Kaseke, who filed a US$1,2 million claim in July 2009, is still waiting for the determination of her lawsuit which she filed against Mohadi, his then co-Home Affairs minister Giles Mutsekwa, former Justice minister Patrick Chinamasa, former State Security minister Didymus Mutasa, former Police Commissioner-General Augustine Chihuri, former Central Intelligence Organisation (CIO) director-general Happyton Bonyongwe, Senior Assistant Commissioners Nyathi and Chiobvu and several other senior police officers.

Kaseke was allegedly abducted on October 31, 2008 in Banket during a period several other MDC-T activists were facing “trumped-up” charges of banditry, sabotage and terrorism.

However, soon after being released from detention following a pact between the late former President Robert Mugabe and the late MDC-T president Morgan Tsvangirai, through a power-sharing agreement, Kaseke petitioned the High Court for compensation and her matter is yet to be finalised.

On July 23, 2019, Kaseke’s lawyers Mbidzo, Muchadehama and Makoni wrote to High Court judge Justice Edith Mushore pursuing the compensation claim.

“We write to advise that the parties have not yet reached a settlement as anticipated. We are advised by the defendant’s (Mohadi and others) legal representatives that the relevant government departments are still in the process of obtaining the necessary approvals in order to finalise the issue,” the lawyers wrote.

“To that end, we kindly request that the matter be set down possibly at the beginning of the next term (end 2019).

That will give the parties more than sufficient time to finalise the negotiations.”

However, at some point towards the end of last year, the matter was set down for hearing, only to be removed from the roll following indications of an out-of-court settlement.

But since then, the matter is still before Justice Mushore and waiting to be set down for hearing.

Kaseke is claiming US$500 000 for unlawful abduction, enforced disappearance, unlawful detention incommunicado, unlawful arrest and unlawful deprivation of liberty.

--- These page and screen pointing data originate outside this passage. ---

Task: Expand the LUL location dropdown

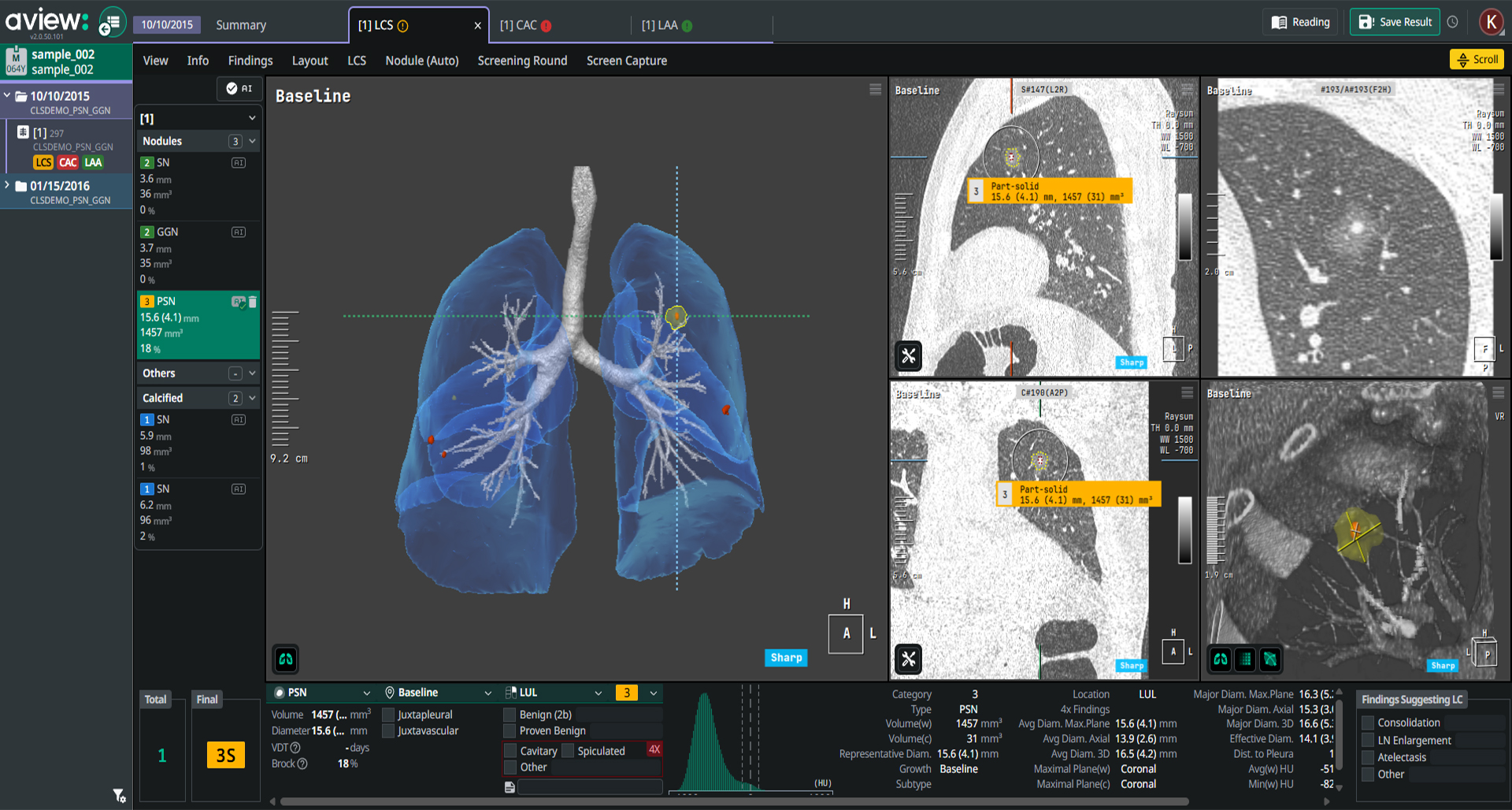Action: 598,693
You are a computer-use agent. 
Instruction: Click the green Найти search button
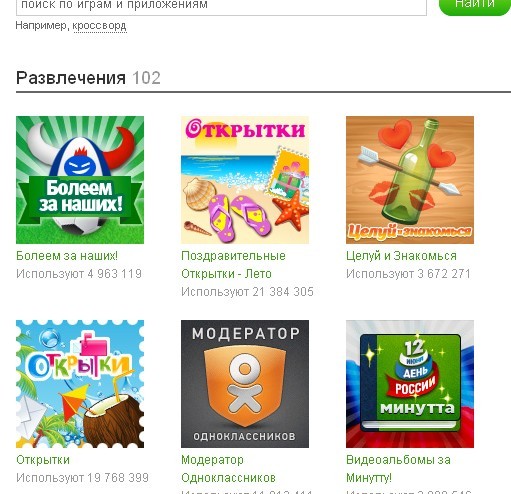pos(475,5)
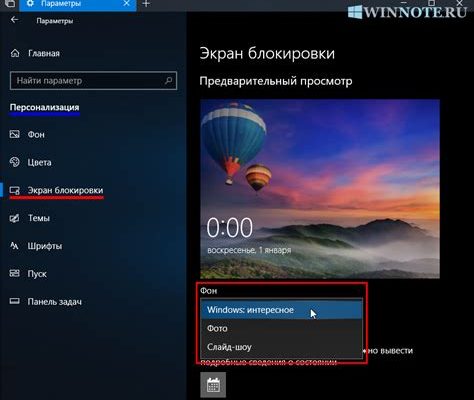Open Пуск start icon
This screenshot has height=400, width=474.
point(14,274)
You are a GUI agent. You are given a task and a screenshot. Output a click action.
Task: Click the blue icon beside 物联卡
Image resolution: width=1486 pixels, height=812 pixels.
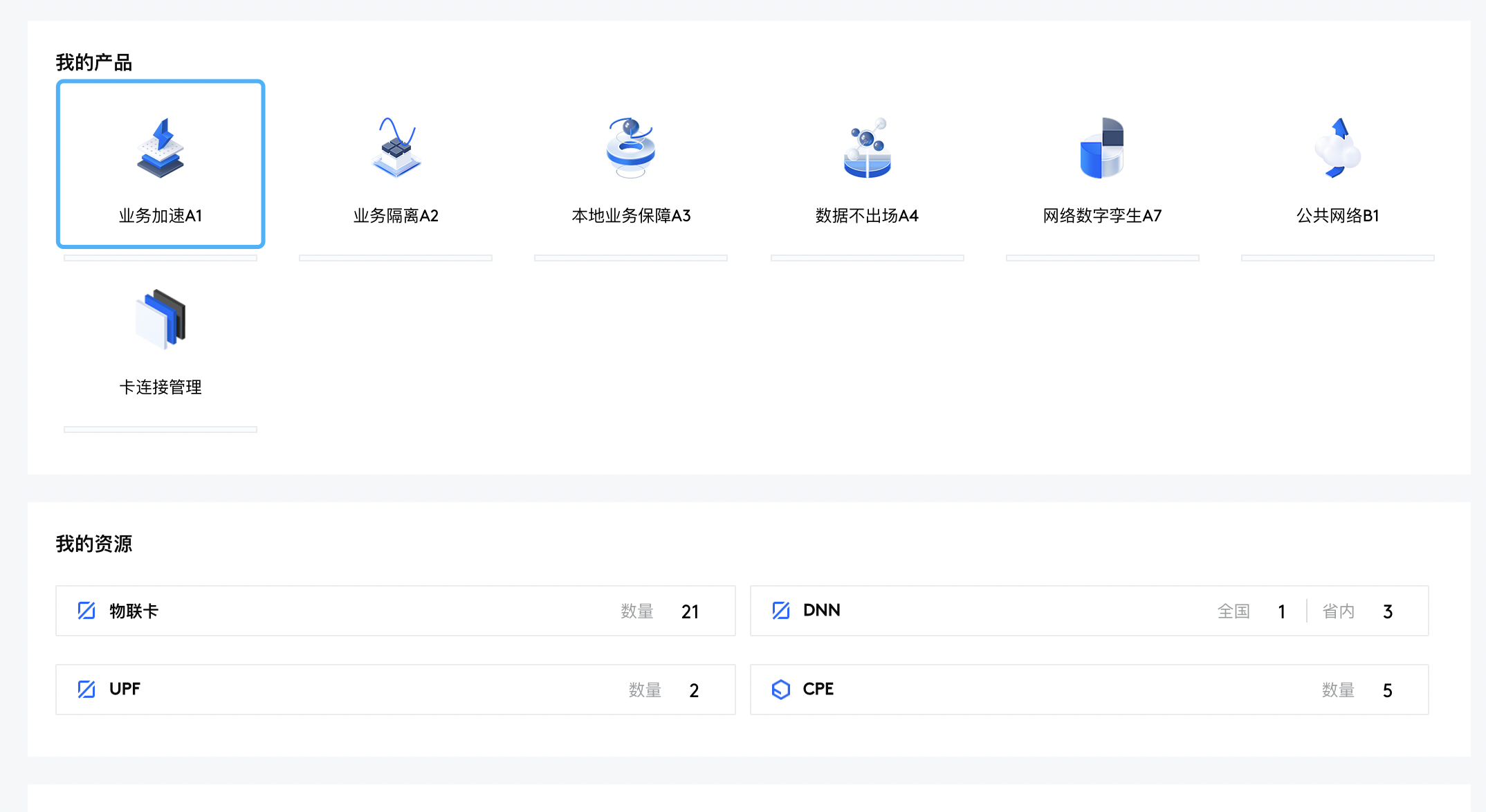coord(86,611)
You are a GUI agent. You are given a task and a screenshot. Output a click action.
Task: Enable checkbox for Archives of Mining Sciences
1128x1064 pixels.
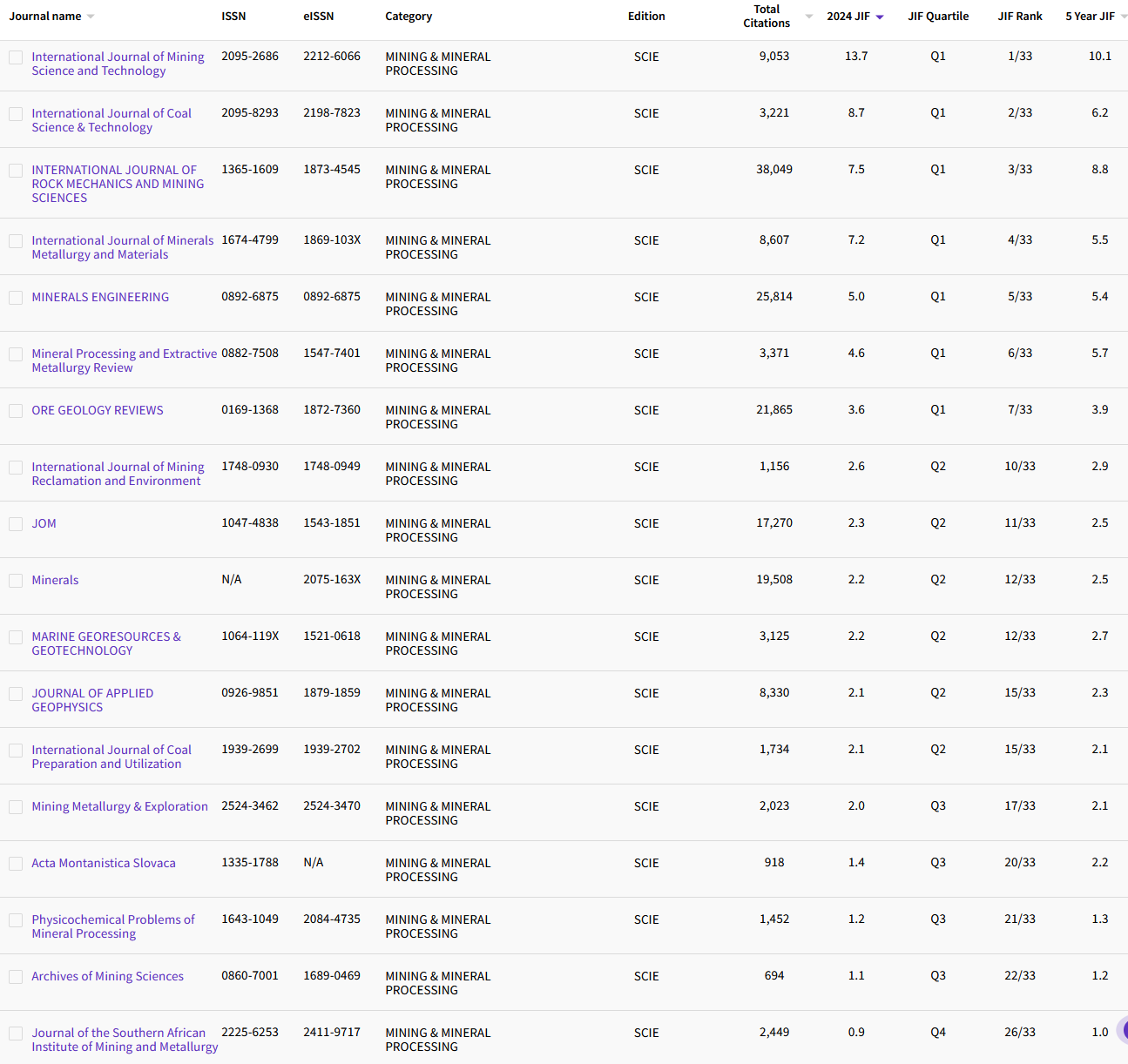16,977
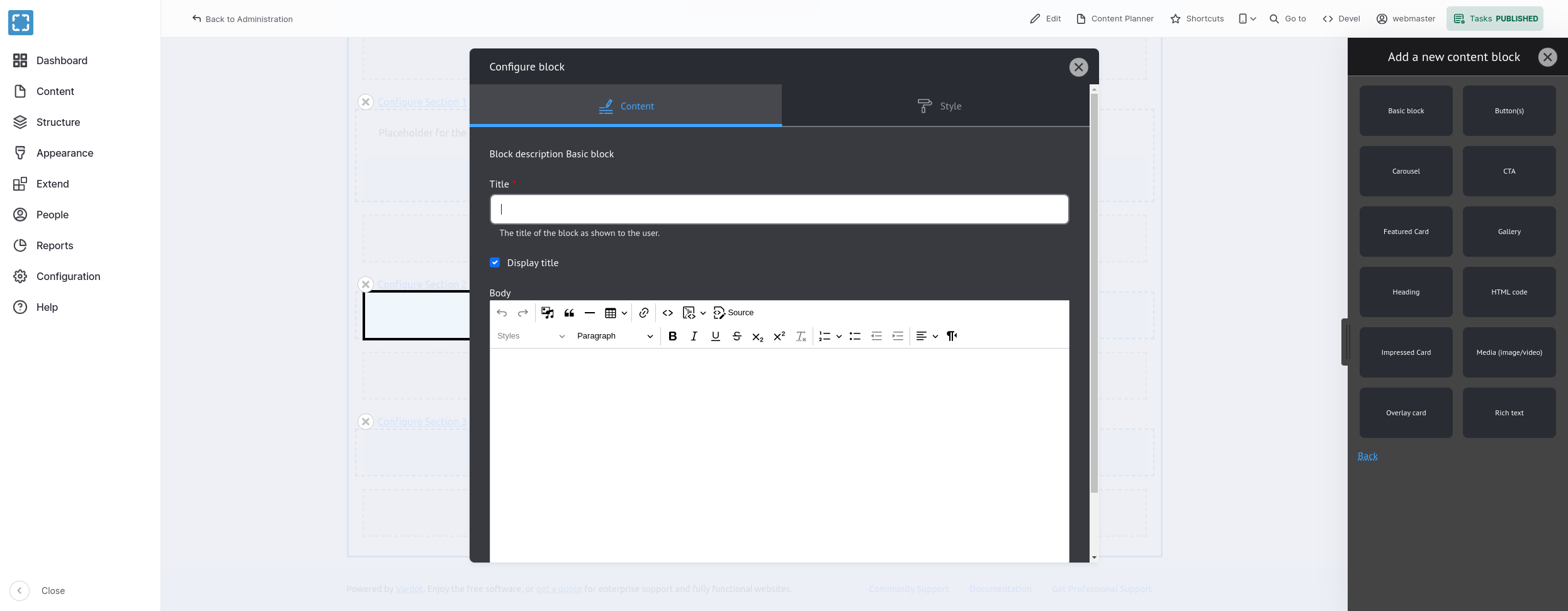The height and width of the screenshot is (611, 1568).
Task: Click the Undo icon in the editor
Action: point(502,312)
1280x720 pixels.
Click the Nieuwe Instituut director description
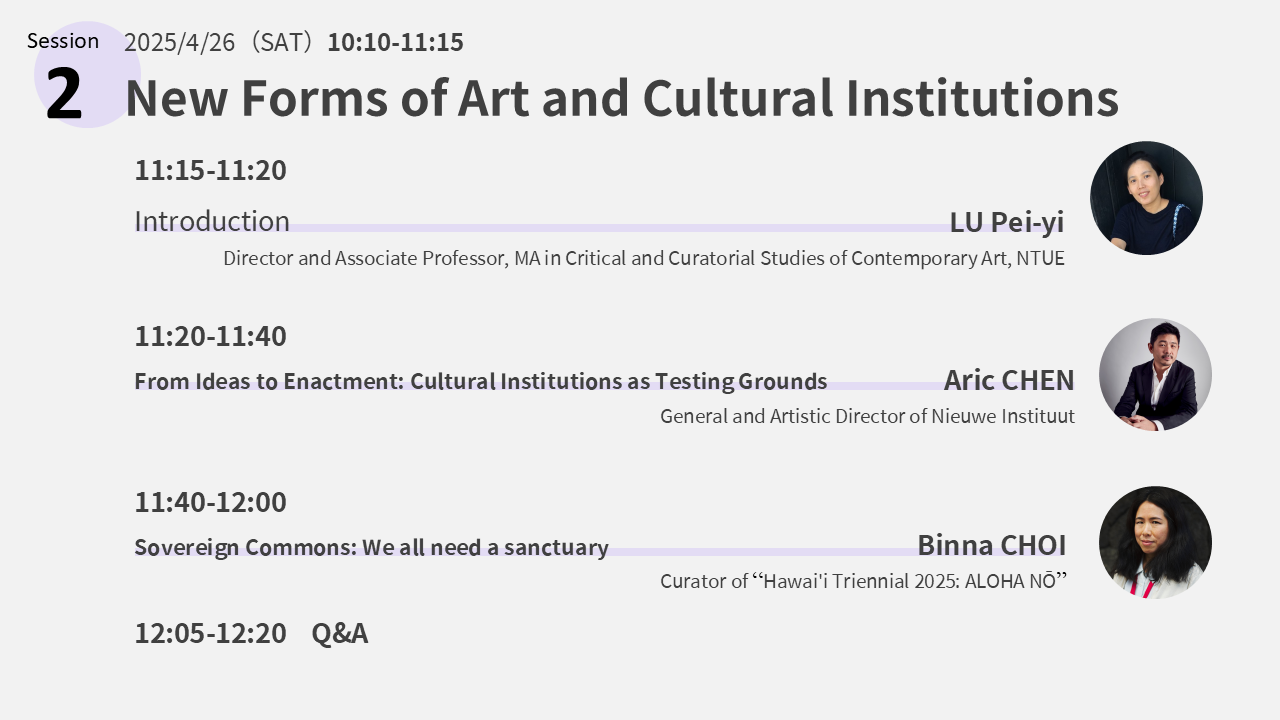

She is also claiming US$100 000 for assault, US$300 000 for torture, pain, shock, suffering, psychological trauma, contumelia and loss of amenities and US$300 000 for malicious prosecution.

According to court papers, Kaseke was abducted on October 31, 2008 by police officers and instead of being taken back to Banket, she was handed over to CIO agents who subjected her to further unlawful detention and torture.

“Plaintiff was unlawfully detained and thus unlawfully deprived of her liberty by defendants jointly or one or more of them acting in complicity to one another from October 31, 2008 to December 22, 2008 when defendants then conspired as they had been doing all along to detain plaintiff officially at a police station,” Kaseke said.

She later appeared in court charged alongside Concelia Chinanzvavana, Fidelis Chinanzvavana, Fidelis Chiramba, Violet Mupfuranhewe, Colin Mutemagawu, Manuel Chinanzvavana, Audrice Mbudzana and Rodrick Takawira.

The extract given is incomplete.